Mum’s the word for Arab women in the workplace

Conditions for women in the work place are improving but many believe if governments take a more proactive role in helping women to balance their home and work lives it will be better for society as a whole
Maryam Al Murshedi, deputy director general of the RAK Free Trade Zone Authority
By Shane McGinley
Sun 25 Nov 2012 09:15 AM

In 1998 Maryam Al Murshedi’s college wanted to publish her picture in an article in a local publication. “This was a big issue in the family,” she says, recalling how they were against the idea.

Fast forward to 2012 and she has graduated and is now deputy director general of the Ras Al Khaimah Free Trade Zone Authority.

Luckily things have also moved forward for women in general and she describes how her father was recently excited when he saw an article about her achievements in a local newspaper.

“Today the perception is different and the culture is different,” she says with pride. “Families are giving more support to their daughters and wives and the government is doing a lot.”

While Al Murshedi has helped to push the boundaries of how working daughters and wives are perceived in the workplace, delegates and panelists at the recent Arabian Business Women’s Forum point out that childcare constraints and a lack of flexible working hours are still major obstacles facing women in the workplace.

In order to improve flexibility for mothers in the workplace, some government organisations are already leading the way and Al Murshedi has been instrumental in helping make this a reality.

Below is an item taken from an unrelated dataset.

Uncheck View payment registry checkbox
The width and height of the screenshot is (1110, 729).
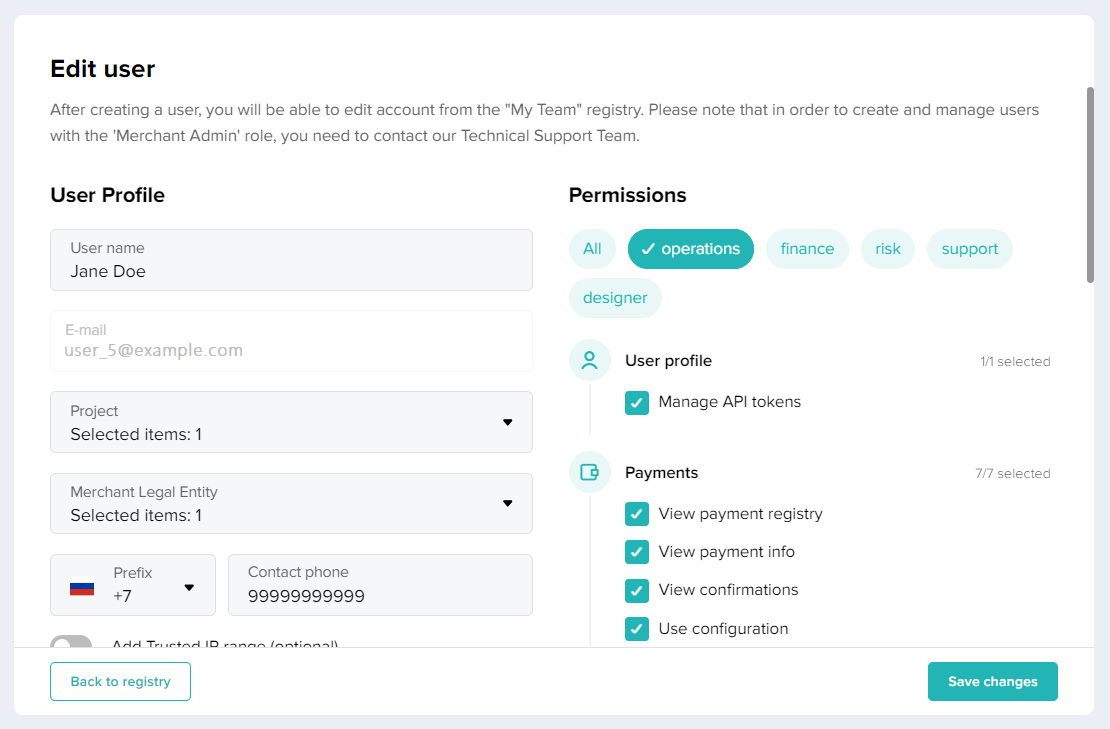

“At RAK Free Zone we are flexible for working mothers. We built our own daycare for children… We are very flexible because talented people are not easy to find. Most organisations in region will consider [flexible hours],” she believes.

In order to bring about adequate change in the workplace, delegates and panelists agree that Gulf governments should implement a quota system to increase the participation of women in the labour force.

While initiatives such as Emiratisation, Saudisation and Omanisation schemes have been implemented to improve employment opportunities and conditions for local citizens, many women clearly still believe that it is time for a quota style system focusing on women.

Making working life easier for women can also have bigger rewards in the long run, says Zeina Tabari, chief corporate affairs officer at construction contractor Drake & Scull.

“I do not manage them based on what time they come in… Helping your employees manage their own lives does help improve productivity,” she claims.